Alan N. Bloch United States District Judge
AND NOW, , upon consideration of Defendant’s Motion to Dismiss Plaintiffs Complaint (Doc. No. 7) and brief in support thereof (Doc. No. 8), filed in the above captioned matter on November 6, 2013, and in further consideration of Plaintiffs failure to respond to this motion as ordered by the Court, IT IS HEREBY ORDERED that said motion is GRANTED, and this case is DISMISSED WITH PREJUDICE.

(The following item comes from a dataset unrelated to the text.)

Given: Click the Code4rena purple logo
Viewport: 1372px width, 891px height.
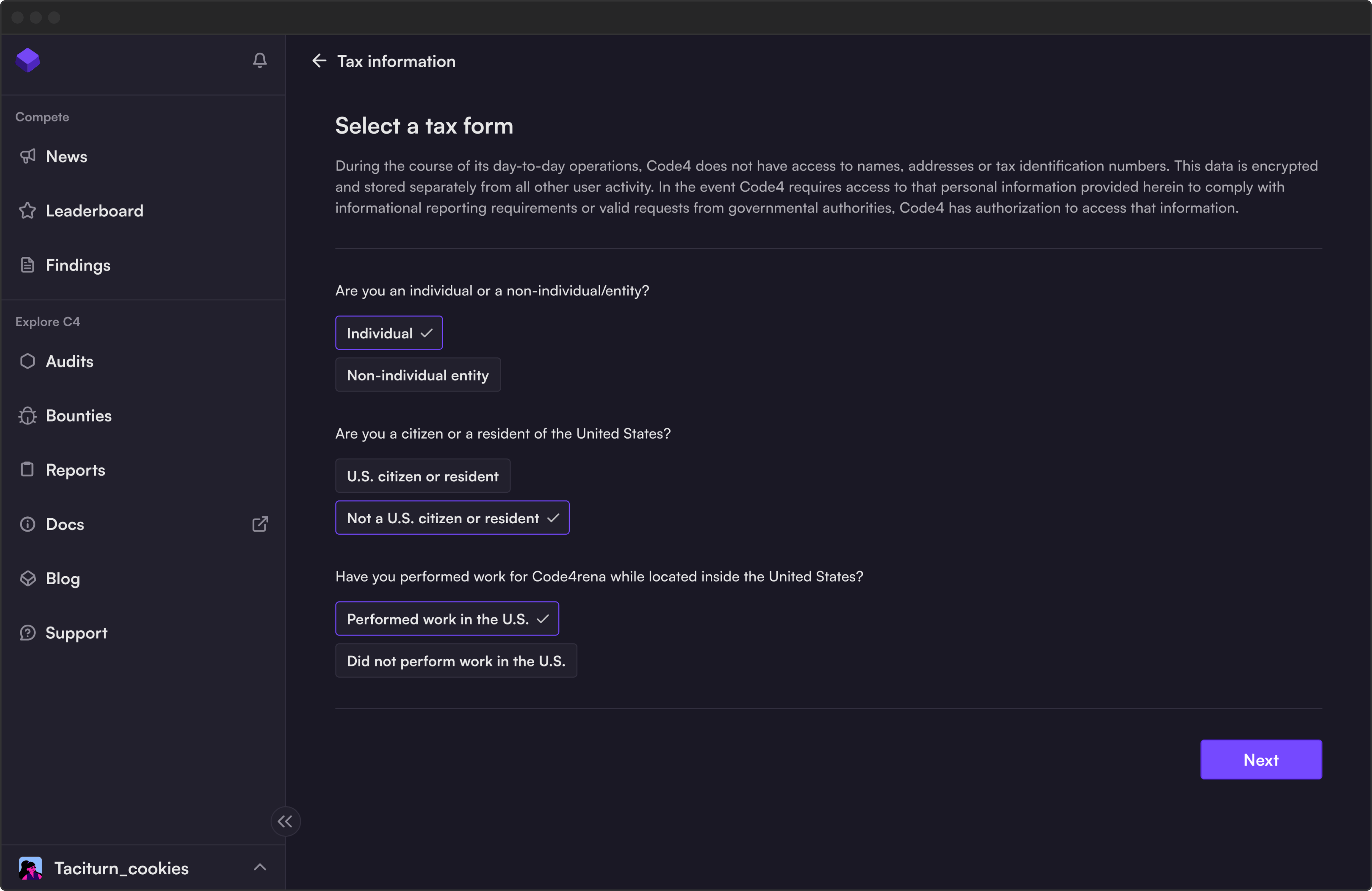Looking at the screenshot, I should click(28, 60).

Plaintiff applied for supplemental security income benefits under Subchapter XVI of the Social Security Act, 42 U.S.C. '1381, et seq., on or about March 15, 2010 on behalf of her minor child. After the claim was initially denied by the Commissioner of Social Security, Plaintiff sought, and received, a hearing before an administrative law judge (“ALJ”). On December 13, 2011, the ALJ issued a decision denying Plaintiffs claim for benefits, and Plaintiff requested review of the ALJ’s unfavorable decision by the Appeals Council. Defendant presented credible evidence that the Appeals Council mailed notice that it was denying Plaintiffs request for review on February 27, 2013, and that the notice informed Plaintiff of her right to commence a civil action within 60 days from receipt of the notice. (Declaration of Robert Weigel (Doc. No. 8-1) (“Weigel Decl.”)). The record shows that Plaintiff did not bring the present civil action until August 15, 2013, approximately 169 days after the mailing of the Appeals Council notice. Defendant presented credible evidence that Plaintiff did not request any extension of time to commence an action. (Weigel Decl. at ¶3).

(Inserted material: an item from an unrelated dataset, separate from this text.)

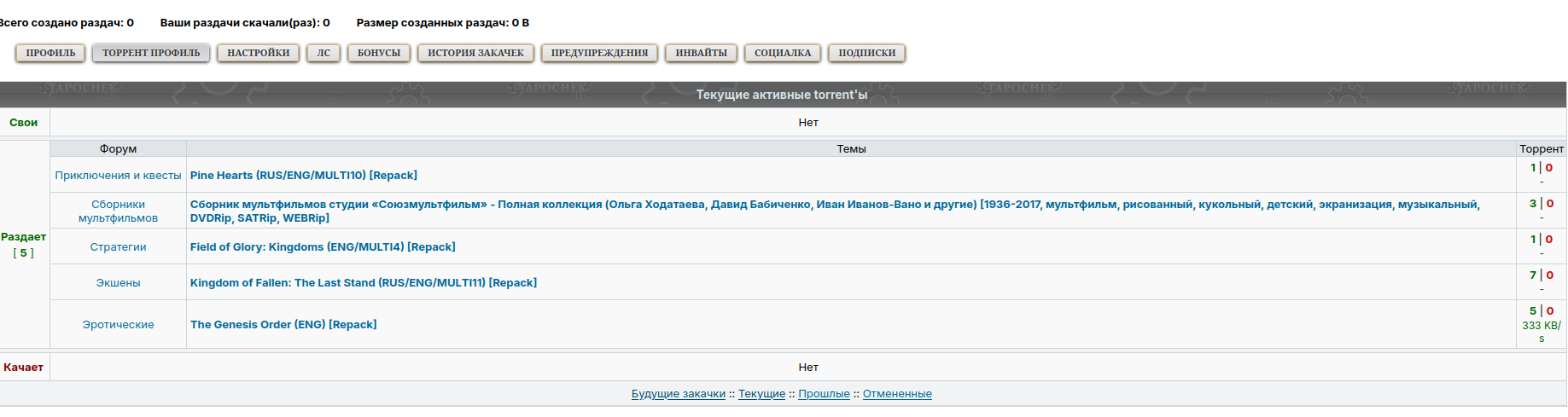
Task: Switch to ТОРРЕНТ ПРОФИЛЬ tab
Action: coord(151,53)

42 U.S.C. § 405(g) provides, in relevant part:
Any individual, after any final decision of the Commissioner of Social Security made after a hearing to which he was a party, irrespective of the amount in controversy, may obtain a review of such decision by a civil action commenced within sixty days after the mailing to him of notice of such decision or within such further time as the Commissioner of Social Security may allow.
Even allowing for the five additional days for mailing presumed under 20 C.F.R. § 422.210(c), 
Plaintiffs action was filed well outside of the period permitted under Section 405(g). As noted, Defendant has provided credible evidence that no extension of time was ever sought or granted.

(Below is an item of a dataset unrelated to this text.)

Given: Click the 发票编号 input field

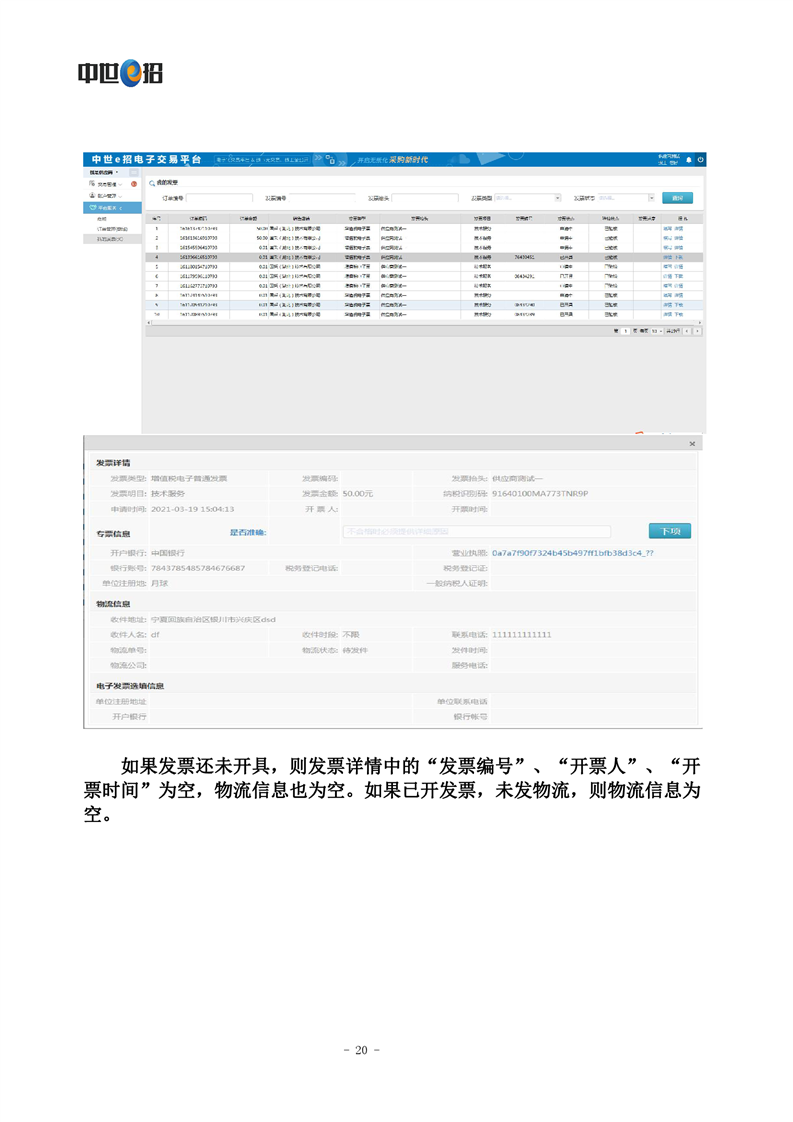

The 60-day limitation period prescribed by Section 405(g) is not jurisdictional, and the Court can toll the limitation period under certain circumstances where the equities of the case so dictate. See Bowen v. City of New York, 476 U.S. 467, 478, 480 (1986). However, as noted above, Plaintiff has offered no response to Defendant’s motion, despite having been ordered by this Court to do so and having been advised that failing to respond may result in the Court granting Defendant’s motion for lack of opposition. Accordingly, Plaintiff does not refute any of Defendant’s facts, nor does she provide any argument or evidence regarding any equitable circumstances that would justify the tolling of the limitation period under Section 405(g). As such, the Court accepts Defendant’s well-supported and uncontested allegations as true and finds that Plaintiff’s action was not filed within the permitted time period. The Court further finds that no circumstances have been presented that would warrant the tolling of that period.
Therefore, under all of the circumstances, the Court grants Defendant’s motion and dismisses Plaintiff’s case in its entirety with prejudice.